A decisão da CPI de buscar delimitar o direito ao silêncio provocou reação, em particular no ambiente jurídico. O Instituto de Garantias Penais divulgou nota na qual afirma que o direito a não produzir provas contra si é amplamente consagrado em acordos internacionais, na Constituição e em jurisprudência do STF.
A nota ainda defende que esse direito pode ser invocado por qualquer pessoa, seja ela testemunha ou investigado. E também diz que cabe ao depoente e seu time jurídico decidir o limite da fala para evitar a autoincriminação.
“É certo, também, que a avaliação acerca da real posição ostentada pelo titular do direito à não autoincriminação deve ser feita pela defesa técnica, e não pela autoridade que investiga, sob pena de lhe dar o poder de contornar, de modo absolutamente ilegal, o direito fundamental que é assegurado a todos os cidadãos”, afirma.
“Por isso, não se afigura legítima qualquer espécie de tentativa de constranger quem quer que seja a prestar depoimento contra a sua vontade, livremente manifestada com auxílio de advogado, sob pena de transformar em letra morta direito erigido à categoria de fundamental pelo ordenamento jurídico”, completa o texto do instituto.
A empresa Precisa Medicamentos é alvo de suspeitas no processo de compra da vacina indiana Covaxin. O contrato de R$ 1,6 bilhão foi assinado a toque de caixa pelo governo Bolsonaro, que ignorou parecer apontando pendências, e acabou suspenso após as denúncias de irregularidades.
A Procuradoria e a Polícia Federal investigam a negociação. Inclusive, Emanuela fez esclarecimentos para a policiais nesta segunda-feira (12).
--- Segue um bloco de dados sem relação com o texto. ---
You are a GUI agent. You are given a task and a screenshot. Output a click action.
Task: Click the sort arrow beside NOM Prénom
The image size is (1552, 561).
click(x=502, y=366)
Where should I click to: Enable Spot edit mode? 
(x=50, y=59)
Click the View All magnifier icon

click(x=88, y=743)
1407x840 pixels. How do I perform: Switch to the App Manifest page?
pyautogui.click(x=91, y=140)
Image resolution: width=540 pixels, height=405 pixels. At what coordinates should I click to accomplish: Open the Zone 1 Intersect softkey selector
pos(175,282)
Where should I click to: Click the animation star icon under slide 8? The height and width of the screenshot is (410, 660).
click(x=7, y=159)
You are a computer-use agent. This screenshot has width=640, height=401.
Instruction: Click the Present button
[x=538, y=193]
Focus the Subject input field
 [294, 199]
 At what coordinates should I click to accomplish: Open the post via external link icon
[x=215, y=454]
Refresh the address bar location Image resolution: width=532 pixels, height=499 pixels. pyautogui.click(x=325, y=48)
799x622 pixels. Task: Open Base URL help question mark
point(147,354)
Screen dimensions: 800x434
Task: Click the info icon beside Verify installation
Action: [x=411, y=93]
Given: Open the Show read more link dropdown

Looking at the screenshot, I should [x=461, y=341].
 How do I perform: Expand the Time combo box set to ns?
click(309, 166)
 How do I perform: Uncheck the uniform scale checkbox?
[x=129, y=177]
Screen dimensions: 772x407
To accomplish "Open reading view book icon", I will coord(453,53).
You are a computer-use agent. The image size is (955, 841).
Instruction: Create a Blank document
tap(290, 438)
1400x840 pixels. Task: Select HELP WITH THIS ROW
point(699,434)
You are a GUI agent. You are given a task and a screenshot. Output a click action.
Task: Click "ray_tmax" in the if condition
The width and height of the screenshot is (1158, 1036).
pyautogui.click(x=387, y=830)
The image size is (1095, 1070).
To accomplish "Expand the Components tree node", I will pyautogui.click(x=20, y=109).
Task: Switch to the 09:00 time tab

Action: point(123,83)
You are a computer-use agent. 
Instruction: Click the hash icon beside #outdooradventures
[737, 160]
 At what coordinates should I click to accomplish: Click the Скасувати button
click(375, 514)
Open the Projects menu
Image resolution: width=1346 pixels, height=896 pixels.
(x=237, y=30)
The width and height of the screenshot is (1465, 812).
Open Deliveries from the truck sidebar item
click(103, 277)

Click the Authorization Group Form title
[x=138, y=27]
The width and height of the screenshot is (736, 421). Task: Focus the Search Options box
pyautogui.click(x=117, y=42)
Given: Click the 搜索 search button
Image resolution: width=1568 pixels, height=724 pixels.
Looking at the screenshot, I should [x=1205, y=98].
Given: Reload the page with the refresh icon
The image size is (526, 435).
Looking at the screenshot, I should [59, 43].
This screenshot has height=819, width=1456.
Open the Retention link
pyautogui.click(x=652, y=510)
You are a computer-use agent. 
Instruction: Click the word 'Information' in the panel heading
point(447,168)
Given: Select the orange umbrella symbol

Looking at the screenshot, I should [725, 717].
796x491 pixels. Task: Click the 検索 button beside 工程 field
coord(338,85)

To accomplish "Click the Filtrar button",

Os senadores aprovaram requerimento solicitando cópia do depoimento à PF.
A Polícia Federal divulgou nota nesta terça na qual afirmou que a investigação sobre as suspeitas de irregularidades no processo de compra da Covaxin pelo Ministério da Saúde “atende às disposições constitucionais e legais”.
“A produção de provas, sobretudo a oitiva de pessoas que possam contribuir para a elucidação dos fatos, não está atrelada a outras investigações em andamento sobre o caso”, diz o comunicado.
Foi uma reação da PF às declarações de senadores que integram a CPI. Mais cedo, parlamentares levantaram suspeitas sobre o uso político da corporação. O senador Renan Calheiros (MDB-AL) levantou dúvidas de que as ações da PF no caso Covaxin podem ter o objetivo de atrapalhar a CPI.
Algumas testemunhas convocadas pela comissão têm reivindicado o direito ao silêncio sob o argumento de já estarem sendo investigadas pela Polícia Federal, o que as desobriga a falar a verdade.